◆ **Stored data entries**
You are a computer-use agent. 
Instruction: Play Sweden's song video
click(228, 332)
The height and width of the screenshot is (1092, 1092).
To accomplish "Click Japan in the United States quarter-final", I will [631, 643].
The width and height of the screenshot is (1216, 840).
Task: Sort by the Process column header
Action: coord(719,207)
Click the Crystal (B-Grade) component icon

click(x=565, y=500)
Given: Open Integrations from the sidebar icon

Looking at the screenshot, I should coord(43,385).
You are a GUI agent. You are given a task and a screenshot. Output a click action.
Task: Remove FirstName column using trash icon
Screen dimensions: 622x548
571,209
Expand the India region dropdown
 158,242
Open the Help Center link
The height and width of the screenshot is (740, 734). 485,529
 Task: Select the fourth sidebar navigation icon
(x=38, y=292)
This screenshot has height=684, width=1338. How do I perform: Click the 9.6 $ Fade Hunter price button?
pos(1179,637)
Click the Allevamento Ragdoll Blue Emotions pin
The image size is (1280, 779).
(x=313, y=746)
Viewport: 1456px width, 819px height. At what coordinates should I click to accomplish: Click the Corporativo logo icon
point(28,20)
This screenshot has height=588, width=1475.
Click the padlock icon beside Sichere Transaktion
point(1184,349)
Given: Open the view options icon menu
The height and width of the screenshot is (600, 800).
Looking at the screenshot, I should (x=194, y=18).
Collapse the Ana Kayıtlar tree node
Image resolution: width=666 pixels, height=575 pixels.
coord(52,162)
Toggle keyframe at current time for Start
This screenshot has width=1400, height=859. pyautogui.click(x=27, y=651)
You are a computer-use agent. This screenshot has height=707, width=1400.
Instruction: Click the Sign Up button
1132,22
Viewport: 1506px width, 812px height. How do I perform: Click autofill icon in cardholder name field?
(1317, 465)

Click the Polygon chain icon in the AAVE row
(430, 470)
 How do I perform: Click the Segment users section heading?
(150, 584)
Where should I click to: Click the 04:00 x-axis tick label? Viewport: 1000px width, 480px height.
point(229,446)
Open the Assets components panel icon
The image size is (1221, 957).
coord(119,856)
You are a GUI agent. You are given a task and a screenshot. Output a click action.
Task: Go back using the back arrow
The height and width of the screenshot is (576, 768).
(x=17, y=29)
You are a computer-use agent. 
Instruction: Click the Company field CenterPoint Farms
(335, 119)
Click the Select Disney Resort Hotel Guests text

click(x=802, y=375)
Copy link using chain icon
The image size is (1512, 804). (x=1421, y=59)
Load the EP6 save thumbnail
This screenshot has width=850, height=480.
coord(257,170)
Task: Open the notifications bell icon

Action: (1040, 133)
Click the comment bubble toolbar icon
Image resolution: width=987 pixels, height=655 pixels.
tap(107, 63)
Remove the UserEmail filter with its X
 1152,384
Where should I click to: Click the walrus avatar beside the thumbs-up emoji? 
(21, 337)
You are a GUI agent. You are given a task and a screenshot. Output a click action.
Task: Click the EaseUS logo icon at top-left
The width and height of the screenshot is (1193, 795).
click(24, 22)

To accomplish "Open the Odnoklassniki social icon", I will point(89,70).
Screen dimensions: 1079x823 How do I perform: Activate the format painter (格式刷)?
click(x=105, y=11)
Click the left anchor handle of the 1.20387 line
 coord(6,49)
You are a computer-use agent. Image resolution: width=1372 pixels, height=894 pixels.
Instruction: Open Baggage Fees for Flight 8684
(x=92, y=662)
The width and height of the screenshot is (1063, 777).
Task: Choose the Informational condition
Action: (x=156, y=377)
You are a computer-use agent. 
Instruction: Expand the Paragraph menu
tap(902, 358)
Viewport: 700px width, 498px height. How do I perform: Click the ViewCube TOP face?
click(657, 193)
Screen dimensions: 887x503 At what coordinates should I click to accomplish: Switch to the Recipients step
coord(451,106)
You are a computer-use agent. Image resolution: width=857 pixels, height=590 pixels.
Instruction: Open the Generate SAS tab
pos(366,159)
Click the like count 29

◆ **WHAT THE TASK REQUIRES**
Copy out all of the records above word for word, leaving every line unchanged.

◆ **SOLVED EXERCISE**
You are a computer-use agent. 
Instruction: Play Sweden's song video
click(228, 332)
The height and width of the screenshot is (1092, 1092).
To accomplish "Click Japan in the United States quarter-final", I will [631, 643].
The width and height of the screenshot is (1216, 840).
Task: Sort by the Process column header
Action: coord(719,207)
Click the Crystal (B-Grade) component icon

click(x=565, y=500)
Given: Open Integrations from the sidebar icon

Looking at the screenshot, I should coord(43,385).
You are a GUI agent. You are given a task and a screenshot. Output a click action.
Task: Remove FirstName column using trash icon
Screen dimensions: 622x548
571,209
Expand the India region dropdown
 158,242
Open the Help Center link
The height and width of the screenshot is (740, 734). 485,529
 Task: Select the fourth sidebar navigation icon
(x=38, y=292)
This screenshot has height=684, width=1338. How do I perform: Click the 9.6 $ Fade Hunter price button?
pos(1179,637)
Click the Allevamento Ragdoll Blue Emotions pin
The image size is (1280, 779).
(x=313, y=746)
Viewport: 1456px width, 819px height. At what coordinates should I click to accomplish: Click the Corporativo logo icon
point(28,20)
This screenshot has height=588, width=1475.
Click the padlock icon beside Sichere Transaktion
point(1184,349)
Given: Open the view options icon menu
The height and width of the screenshot is (600, 800).
Looking at the screenshot, I should (x=194, y=18).
Collapse the Ana Kayıtlar tree node
Image resolution: width=666 pixels, height=575 pixels.
coord(52,162)
Toggle keyframe at current time for Start
This screenshot has width=1400, height=859. pyautogui.click(x=27, y=651)
You are a computer-use agent. This screenshot has height=707, width=1400.
Instruction: Click the Sign Up button
1132,22
Viewport: 1506px width, 812px height. How do I perform: Click autofill icon in cardholder name field?
(1317, 465)

Click the Polygon chain icon in the AAVE row
(430, 470)
 How do I perform: Click the Segment users section heading?
(150, 584)
Where should I click to: Click the 04:00 x-axis tick label? Viewport: 1000px width, 480px height.
point(229,446)
Open the Assets components panel icon
The image size is (1221, 957).
coord(119,856)
You are a GUI agent. You are given a task and a screenshot. Output a click action.
Task: Go back using the back arrow
The height and width of the screenshot is (576, 768).
(x=17, y=29)
You are a computer-use agent. 
Instruction: Click the Company field CenterPoint Farms
(335, 119)
Click the Select Disney Resort Hotel Guests text

click(x=802, y=375)
Copy link using chain icon
The image size is (1512, 804). (x=1421, y=59)
Load the EP6 save thumbnail
This screenshot has width=850, height=480.
coord(257,170)
Task: Open the notifications bell icon

Action: (1040, 133)
Click the comment bubble toolbar icon
Image resolution: width=987 pixels, height=655 pixels.
tap(107, 63)
Remove the UserEmail filter with its X
 1152,384
Where should I click to: Click the walrus avatar beside the thumbs-up emoji? 
(21, 337)
You are a GUI agent. You are given a task and a screenshot. Output a click action.
Task: Click the EaseUS logo icon at top-left
The width and height of the screenshot is (1193, 795).
click(24, 22)

To accomplish "Open the Odnoklassniki social icon", I will point(89,70).
Screen dimensions: 1079x823 How do I perform: Activate the format painter (格式刷)?
click(x=105, y=11)
Click the left anchor handle of the 1.20387 line
 coord(6,49)
You are a computer-use agent. Image resolution: width=1372 pixels, height=894 pixels.
Instruction: Open Baggage Fees for Flight 8684
(x=92, y=662)
The width and height of the screenshot is (1063, 777).
Task: Choose the Informational condition
Action: (x=156, y=377)
You are a computer-use agent. 
Instruction: Expand the Paragraph menu
tap(902, 358)
Viewport: 700px width, 498px height. How do I perform: Click the ViewCube TOP face?
click(657, 193)
Screen dimensions: 887x503 At what coordinates should I click to accomplish: Switch to the Recipients step
coord(451,106)
You are a computer-use agent. Image resolution: width=857 pixels, height=590 pixels.
Instruction: Open the Generate SAS tab
pos(366,159)
Click the like count 29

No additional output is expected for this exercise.